Rap1 KO causes multiquantal release in the cortical input to LA. A, Examples of EPSCs evoked by minimal stimulation in the WT (W) and KO (K) neurons. Calibration: 20 pA, 5 ms. B, Averaged EPSC amplitude of successful responses to minimal stimulation. Diamonds show mean values from individual neurons, and boxes show averaged responses for each genotype. *p < 0.05. C, D, Representative traces of paired EPSCs at an interval of 50 ms before and after γ-DGG application in WT (W) and KO (K) slices.
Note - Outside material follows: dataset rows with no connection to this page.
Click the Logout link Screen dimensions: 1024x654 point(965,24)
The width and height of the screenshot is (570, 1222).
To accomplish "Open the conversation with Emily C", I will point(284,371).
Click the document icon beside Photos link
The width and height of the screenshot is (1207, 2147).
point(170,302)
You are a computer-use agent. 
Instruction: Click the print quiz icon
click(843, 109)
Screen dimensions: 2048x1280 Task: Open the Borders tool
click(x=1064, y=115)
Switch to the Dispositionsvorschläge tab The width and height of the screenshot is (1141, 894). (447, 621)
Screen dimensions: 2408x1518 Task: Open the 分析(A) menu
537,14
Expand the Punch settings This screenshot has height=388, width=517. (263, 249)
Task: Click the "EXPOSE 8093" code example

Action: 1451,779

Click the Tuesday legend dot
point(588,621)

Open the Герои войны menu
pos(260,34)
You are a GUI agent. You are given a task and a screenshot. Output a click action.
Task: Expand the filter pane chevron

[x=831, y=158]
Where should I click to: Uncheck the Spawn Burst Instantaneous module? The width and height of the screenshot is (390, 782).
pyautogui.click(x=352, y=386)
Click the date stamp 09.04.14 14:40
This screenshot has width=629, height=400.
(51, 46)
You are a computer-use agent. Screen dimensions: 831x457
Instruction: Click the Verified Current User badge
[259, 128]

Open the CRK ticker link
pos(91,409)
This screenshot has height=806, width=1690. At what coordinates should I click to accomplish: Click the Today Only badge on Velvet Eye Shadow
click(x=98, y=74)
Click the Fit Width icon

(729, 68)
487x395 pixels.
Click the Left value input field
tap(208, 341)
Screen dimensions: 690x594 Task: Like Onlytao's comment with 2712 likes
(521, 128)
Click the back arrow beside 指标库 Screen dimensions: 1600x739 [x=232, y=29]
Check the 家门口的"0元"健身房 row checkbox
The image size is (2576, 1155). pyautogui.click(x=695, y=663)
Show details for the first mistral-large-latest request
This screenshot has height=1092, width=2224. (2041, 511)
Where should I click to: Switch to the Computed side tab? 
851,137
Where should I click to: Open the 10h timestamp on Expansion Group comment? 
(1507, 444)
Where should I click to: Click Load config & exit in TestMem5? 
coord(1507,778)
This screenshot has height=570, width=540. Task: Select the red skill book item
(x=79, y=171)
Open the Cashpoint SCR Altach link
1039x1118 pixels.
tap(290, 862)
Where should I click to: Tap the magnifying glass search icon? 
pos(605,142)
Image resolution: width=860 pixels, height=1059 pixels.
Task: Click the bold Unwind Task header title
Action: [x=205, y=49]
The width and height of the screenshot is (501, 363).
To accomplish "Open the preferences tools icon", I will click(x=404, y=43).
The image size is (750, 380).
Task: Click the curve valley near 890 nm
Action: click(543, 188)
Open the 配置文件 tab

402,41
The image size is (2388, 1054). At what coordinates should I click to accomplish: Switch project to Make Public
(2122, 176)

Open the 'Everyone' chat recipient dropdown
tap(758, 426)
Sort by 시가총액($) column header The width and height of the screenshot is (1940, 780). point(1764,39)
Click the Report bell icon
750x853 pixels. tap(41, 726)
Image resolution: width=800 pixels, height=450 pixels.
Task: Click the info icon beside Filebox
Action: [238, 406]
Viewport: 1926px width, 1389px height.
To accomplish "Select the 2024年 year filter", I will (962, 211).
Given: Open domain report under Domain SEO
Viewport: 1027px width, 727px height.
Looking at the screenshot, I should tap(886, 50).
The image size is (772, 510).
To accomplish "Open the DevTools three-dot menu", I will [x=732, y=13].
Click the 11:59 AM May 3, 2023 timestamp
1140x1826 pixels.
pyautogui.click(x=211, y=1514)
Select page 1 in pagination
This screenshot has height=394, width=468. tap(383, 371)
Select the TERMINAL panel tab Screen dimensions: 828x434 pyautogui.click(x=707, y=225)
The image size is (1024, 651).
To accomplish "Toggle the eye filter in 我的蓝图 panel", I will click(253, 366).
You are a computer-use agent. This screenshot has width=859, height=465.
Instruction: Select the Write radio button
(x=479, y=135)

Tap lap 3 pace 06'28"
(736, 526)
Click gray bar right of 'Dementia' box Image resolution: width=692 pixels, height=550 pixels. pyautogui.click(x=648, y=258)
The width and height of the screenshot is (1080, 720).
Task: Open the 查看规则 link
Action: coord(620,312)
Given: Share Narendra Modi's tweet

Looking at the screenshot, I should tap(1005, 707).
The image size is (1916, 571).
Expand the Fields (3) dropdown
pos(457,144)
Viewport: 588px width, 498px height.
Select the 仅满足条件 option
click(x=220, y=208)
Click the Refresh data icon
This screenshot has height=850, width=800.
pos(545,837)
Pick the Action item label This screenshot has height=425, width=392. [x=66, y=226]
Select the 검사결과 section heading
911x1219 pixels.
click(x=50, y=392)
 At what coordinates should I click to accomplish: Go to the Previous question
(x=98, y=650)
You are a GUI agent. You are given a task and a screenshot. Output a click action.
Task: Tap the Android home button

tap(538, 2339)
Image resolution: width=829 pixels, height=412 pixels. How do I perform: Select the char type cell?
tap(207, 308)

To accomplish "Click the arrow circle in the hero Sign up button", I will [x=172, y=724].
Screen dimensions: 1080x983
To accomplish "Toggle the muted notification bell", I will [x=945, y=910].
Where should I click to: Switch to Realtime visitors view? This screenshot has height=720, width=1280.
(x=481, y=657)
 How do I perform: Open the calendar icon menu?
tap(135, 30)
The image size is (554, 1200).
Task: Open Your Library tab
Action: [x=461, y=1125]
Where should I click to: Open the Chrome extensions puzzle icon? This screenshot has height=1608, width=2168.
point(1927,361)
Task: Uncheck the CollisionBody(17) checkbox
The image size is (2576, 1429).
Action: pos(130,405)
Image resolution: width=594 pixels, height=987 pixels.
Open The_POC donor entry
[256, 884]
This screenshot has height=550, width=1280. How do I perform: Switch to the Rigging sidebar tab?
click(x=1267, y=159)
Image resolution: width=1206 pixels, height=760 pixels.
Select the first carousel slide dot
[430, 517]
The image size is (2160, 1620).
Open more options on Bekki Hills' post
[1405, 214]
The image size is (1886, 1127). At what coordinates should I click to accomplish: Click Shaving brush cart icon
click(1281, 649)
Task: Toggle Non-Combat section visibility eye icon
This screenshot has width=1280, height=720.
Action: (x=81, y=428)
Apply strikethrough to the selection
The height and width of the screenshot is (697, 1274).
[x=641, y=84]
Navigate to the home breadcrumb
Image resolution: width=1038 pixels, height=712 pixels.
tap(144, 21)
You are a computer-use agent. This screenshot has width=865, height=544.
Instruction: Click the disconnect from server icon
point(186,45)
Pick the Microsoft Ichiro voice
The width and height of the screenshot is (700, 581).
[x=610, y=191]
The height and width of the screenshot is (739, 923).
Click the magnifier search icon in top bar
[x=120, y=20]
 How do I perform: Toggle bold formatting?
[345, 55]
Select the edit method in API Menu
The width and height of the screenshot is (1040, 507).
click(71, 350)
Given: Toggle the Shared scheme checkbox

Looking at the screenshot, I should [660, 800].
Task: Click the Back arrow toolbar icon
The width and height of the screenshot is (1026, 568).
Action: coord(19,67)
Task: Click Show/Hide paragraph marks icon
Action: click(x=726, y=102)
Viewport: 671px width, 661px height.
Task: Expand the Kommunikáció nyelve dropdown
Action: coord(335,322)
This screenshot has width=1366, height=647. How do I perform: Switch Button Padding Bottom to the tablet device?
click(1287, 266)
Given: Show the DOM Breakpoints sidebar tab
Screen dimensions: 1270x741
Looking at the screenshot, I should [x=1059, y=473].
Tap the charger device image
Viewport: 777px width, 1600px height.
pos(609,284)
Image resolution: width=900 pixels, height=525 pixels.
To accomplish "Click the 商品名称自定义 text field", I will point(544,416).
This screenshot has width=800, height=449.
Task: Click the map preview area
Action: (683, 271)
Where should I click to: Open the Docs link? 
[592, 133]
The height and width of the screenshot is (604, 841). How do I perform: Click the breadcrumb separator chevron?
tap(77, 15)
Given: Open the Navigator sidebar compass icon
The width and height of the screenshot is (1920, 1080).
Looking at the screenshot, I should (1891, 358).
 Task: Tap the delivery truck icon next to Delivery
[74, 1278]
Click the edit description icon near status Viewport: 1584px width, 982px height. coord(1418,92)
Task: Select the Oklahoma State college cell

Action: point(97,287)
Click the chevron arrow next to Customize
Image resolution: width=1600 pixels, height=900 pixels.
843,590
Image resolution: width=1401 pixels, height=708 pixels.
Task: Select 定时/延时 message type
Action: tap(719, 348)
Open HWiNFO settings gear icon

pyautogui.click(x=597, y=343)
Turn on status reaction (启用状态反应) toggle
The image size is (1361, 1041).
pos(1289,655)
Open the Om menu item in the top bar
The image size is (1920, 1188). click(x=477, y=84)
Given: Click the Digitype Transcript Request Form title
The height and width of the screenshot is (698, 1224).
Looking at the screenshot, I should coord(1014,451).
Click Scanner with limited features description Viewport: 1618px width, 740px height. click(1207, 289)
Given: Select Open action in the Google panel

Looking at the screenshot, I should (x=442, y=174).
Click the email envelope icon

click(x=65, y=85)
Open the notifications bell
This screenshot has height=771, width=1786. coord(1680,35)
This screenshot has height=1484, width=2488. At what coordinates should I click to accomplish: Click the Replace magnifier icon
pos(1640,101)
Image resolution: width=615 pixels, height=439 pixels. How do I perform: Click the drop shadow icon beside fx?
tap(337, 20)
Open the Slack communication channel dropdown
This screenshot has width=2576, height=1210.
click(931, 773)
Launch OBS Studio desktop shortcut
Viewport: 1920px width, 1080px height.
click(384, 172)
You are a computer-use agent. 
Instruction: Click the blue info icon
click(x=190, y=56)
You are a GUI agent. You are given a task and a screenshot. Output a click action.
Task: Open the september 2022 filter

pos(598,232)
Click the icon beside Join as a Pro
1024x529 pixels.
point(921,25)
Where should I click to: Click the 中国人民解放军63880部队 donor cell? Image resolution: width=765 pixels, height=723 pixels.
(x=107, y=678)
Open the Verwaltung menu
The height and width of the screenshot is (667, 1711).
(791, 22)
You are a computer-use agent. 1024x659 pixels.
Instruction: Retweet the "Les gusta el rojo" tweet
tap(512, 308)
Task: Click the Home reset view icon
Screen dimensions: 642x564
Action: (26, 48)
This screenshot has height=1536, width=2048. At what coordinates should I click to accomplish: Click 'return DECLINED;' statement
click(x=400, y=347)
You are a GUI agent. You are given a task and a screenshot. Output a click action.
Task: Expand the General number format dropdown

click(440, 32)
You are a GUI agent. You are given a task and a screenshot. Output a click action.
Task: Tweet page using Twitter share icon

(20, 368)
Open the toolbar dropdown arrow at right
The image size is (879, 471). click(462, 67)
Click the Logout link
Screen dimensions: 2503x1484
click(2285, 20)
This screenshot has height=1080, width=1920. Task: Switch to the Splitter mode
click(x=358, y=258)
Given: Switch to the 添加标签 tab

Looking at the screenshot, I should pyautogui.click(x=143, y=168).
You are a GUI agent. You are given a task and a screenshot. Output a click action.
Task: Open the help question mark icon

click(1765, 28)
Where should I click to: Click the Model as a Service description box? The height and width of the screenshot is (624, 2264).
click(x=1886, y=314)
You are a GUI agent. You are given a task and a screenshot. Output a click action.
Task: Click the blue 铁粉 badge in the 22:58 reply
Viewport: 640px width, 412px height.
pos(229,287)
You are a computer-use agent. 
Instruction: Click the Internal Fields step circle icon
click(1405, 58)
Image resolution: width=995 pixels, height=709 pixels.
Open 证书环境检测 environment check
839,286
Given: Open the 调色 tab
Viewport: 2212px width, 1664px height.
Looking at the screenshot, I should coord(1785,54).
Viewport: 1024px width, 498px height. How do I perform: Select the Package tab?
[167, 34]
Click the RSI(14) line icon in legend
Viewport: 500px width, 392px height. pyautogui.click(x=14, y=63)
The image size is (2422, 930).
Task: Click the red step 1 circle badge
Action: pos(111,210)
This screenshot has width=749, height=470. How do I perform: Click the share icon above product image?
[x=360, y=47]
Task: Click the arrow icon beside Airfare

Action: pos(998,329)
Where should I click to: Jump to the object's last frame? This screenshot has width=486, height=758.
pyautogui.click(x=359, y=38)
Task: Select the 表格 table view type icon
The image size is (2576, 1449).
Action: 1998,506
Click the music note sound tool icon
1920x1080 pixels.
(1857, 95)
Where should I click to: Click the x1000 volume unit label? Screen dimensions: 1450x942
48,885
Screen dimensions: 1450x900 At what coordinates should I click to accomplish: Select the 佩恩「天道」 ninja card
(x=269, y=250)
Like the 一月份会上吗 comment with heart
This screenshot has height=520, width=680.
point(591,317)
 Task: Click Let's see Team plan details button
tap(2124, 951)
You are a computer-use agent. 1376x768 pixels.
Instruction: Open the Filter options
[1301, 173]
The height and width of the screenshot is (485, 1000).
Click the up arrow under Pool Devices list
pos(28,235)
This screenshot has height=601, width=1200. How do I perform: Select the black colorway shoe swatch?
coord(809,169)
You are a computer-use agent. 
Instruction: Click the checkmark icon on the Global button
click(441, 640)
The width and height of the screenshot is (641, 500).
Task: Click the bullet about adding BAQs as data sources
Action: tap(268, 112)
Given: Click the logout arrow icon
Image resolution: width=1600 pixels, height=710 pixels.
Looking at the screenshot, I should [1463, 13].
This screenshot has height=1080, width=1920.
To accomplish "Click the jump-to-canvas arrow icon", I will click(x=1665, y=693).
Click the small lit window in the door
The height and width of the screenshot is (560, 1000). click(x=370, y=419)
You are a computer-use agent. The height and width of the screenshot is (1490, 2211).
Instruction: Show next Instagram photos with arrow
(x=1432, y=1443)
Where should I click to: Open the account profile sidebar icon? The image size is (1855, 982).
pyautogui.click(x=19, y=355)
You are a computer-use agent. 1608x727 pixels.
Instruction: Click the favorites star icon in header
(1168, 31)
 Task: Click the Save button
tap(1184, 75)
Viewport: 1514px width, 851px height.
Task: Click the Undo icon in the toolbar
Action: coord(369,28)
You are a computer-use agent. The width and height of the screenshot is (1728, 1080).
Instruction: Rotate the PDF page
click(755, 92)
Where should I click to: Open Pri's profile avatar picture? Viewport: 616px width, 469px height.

Calibration: 50 pA, 10 ms. E, Summary results showing an increase in the PPR after γ-DGG application in KO but not WT slices. *p < 0.05.

Figure 6.

Rap1 KO mice require more aversive US for fear learning. A, Conditioning with the 0.5 s US. Freezing before CS onset (pretraining), freezing during the first CS (CS1), and change in freezing (percentage CS freezing − percentage pre-CS freezing) at 3 and 48 h are shown. *p < 0.05. B, Rescue of fear learning with the 1 s US. Same abbreviations as in A. C, Pain thresholds. Thresholds of current intensities for flinching and running/jumping are shown. *p < 0.05.